L’Occidente non ha questa visione contemplativa, beata; non può contemplare la Trinità fuori della storia, e quando pensa la Trinità è obbligato a pensare alla storia. È uno dei battiti forti del cuore occidentale. Qui l’arte ha anticipato la teologia. Quando Jürgen Moltmann o Johann Baptist Metz affermano, muovendo da Lutero, che la croce narra la Trinità, sembrano tradurre in linguaggio teologico quello che generazioni di pittori, dal Medioevo fino all’arte contemporanea, avevano già intuito nell’iconografia trinitaria: il Figlio è rappresentato in croce, o tra le braccia del Padre, che lo sostiene e lo abbraccia. Una Trinità che è una Pietà. E tra il Padre e il Figlio, per esprimere la relazione, l’amore, la compassione, è sospesa la colomba dello Spirito Santo: segno sì di una premura ineffabile (una tenerezza a prezzo della croce), ma anche memoria dello iato, della distanza tra il Padre e il Figlio nel momento della morte, quando il Figlio grida: «Mio Dio, mio Dio, perché mi hai abbandonato?» (Mt 27,46), nell’atto di consegnare lo spirito.

Certo, l’Oriente non elude il punto culminante del dramma che si consuma tra Dio e gli uomini, ma ne contempla lo scioglimento nel mistero inenarrabile di Dio. All’altro estremo del ciclo festivo, l’icona dell’Ascensione raffigura l’umanità tutta che in Cristo è assunta in cielo, è accolta in Dio.

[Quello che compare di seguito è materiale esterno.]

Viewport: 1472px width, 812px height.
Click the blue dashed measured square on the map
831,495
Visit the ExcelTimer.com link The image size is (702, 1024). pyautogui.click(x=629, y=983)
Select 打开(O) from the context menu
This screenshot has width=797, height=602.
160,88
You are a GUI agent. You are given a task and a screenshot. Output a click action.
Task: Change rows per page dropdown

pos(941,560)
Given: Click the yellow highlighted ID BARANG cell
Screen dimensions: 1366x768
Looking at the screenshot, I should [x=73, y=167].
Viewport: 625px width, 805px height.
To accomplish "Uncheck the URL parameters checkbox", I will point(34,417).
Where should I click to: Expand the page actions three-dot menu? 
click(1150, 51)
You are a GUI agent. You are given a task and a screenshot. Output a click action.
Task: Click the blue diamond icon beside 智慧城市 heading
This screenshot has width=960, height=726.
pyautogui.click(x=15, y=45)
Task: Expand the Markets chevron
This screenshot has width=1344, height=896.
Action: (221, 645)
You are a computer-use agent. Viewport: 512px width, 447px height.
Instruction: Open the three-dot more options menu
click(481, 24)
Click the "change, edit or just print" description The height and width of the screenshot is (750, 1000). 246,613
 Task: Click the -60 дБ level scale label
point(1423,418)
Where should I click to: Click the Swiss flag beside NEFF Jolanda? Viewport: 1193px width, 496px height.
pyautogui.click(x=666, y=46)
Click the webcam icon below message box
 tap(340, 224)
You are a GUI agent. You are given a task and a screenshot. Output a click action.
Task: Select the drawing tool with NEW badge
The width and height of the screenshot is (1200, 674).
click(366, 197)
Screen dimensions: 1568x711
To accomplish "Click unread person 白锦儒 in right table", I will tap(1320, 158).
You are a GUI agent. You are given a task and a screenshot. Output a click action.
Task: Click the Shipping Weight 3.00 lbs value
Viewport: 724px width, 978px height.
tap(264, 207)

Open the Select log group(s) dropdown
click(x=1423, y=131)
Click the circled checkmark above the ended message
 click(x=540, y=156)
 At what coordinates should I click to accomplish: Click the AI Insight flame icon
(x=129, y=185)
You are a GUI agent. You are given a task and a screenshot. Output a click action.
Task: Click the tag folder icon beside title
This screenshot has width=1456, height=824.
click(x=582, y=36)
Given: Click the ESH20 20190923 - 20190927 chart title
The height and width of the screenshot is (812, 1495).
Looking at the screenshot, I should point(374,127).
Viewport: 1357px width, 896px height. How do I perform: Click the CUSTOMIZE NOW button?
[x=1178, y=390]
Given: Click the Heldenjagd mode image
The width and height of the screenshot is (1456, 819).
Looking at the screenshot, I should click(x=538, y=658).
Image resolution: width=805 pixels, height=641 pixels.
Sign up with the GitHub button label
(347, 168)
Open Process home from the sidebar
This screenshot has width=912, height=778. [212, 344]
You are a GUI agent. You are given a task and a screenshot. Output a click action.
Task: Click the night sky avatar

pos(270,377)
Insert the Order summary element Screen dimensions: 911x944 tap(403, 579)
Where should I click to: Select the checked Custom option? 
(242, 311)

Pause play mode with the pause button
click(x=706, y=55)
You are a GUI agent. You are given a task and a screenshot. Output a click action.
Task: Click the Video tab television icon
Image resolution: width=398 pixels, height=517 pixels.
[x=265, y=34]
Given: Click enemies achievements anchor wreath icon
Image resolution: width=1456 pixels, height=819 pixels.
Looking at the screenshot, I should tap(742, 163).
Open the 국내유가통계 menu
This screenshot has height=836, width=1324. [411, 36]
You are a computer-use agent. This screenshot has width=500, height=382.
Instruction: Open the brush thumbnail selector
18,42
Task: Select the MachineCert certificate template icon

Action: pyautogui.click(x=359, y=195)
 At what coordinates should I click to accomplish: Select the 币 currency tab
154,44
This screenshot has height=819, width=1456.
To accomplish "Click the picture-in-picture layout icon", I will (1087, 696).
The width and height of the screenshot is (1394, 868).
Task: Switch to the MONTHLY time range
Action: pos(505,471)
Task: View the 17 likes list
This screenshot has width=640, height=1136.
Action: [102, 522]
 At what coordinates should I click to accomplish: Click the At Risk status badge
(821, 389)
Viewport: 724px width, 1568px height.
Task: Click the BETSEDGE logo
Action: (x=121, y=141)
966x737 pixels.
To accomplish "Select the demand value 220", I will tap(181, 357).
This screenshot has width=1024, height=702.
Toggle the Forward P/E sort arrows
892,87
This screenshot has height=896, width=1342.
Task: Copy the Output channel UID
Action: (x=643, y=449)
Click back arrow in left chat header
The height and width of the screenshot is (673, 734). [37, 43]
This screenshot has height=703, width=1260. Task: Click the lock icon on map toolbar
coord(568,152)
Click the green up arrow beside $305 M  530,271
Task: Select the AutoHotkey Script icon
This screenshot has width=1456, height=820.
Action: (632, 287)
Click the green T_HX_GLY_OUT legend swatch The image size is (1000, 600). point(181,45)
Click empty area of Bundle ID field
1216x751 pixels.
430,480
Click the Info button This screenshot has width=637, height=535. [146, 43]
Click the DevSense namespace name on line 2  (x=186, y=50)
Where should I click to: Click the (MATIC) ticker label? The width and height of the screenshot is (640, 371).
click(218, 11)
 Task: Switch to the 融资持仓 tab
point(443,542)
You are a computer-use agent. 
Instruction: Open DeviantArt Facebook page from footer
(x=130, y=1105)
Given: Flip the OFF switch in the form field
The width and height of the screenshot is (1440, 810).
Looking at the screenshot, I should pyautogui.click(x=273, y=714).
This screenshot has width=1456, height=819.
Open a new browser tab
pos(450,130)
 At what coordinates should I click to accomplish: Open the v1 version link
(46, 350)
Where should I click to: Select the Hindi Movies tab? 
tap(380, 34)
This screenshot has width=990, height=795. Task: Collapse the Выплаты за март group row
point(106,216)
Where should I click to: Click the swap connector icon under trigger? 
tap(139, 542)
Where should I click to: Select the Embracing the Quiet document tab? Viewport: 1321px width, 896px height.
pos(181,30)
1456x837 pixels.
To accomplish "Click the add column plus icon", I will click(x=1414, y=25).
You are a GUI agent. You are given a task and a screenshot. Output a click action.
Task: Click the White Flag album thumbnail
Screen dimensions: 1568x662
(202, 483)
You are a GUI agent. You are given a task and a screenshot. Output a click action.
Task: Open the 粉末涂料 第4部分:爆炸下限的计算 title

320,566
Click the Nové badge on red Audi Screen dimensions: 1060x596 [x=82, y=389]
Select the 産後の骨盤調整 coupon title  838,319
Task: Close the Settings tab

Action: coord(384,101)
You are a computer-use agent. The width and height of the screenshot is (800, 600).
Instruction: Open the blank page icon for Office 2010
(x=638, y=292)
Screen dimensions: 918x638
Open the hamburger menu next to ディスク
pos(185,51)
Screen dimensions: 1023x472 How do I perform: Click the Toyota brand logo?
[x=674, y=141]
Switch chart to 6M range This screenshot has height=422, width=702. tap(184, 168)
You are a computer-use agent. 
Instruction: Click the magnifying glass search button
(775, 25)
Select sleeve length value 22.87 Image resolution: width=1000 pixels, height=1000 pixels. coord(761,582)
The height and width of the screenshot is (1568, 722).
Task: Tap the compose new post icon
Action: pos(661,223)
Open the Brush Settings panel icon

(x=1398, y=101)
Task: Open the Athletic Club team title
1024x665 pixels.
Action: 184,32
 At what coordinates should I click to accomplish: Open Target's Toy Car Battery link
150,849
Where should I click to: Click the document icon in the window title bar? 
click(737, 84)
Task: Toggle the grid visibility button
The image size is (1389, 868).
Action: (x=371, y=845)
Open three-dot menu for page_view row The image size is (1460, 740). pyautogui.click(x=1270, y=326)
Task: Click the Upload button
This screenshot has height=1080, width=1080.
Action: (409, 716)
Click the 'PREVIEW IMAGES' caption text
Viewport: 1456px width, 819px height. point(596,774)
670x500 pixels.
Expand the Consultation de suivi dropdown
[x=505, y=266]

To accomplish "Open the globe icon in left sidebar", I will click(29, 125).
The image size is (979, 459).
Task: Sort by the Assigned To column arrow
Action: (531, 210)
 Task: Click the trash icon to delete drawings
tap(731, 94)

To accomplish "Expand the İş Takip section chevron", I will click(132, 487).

Nella stupenda icona di Rublëv, al centro della tavola, in un cono di luce che rifulge nelle bianche vesti degli angeli, sta in piedi la figura della madre di Dio, circondata dagli apostoli; in alto, assiso in un triplice cerchio di luminosità decrescente, dal cui centro oscuro emanano i raggi d’oro che illuminano tutta l’icona, si vede il Cristo benedicente. Terra e cielo ormai comunicano, è colmato l’abisso che per il peccato separava gli uomini da Dio. Il Cristo è assunto nel seno del Padre, ma nel mistero insondabile dell’amore divino porta con sé la carne che ha assunto e resa gloriosa con la sua resurrezione: ormai sulla terra stessa risplende la sua gloria, in quell’umanità che lo contempla ascendere al cielo e che viene trasfigurata in umanità redenta, trasformata in Terra del cielo.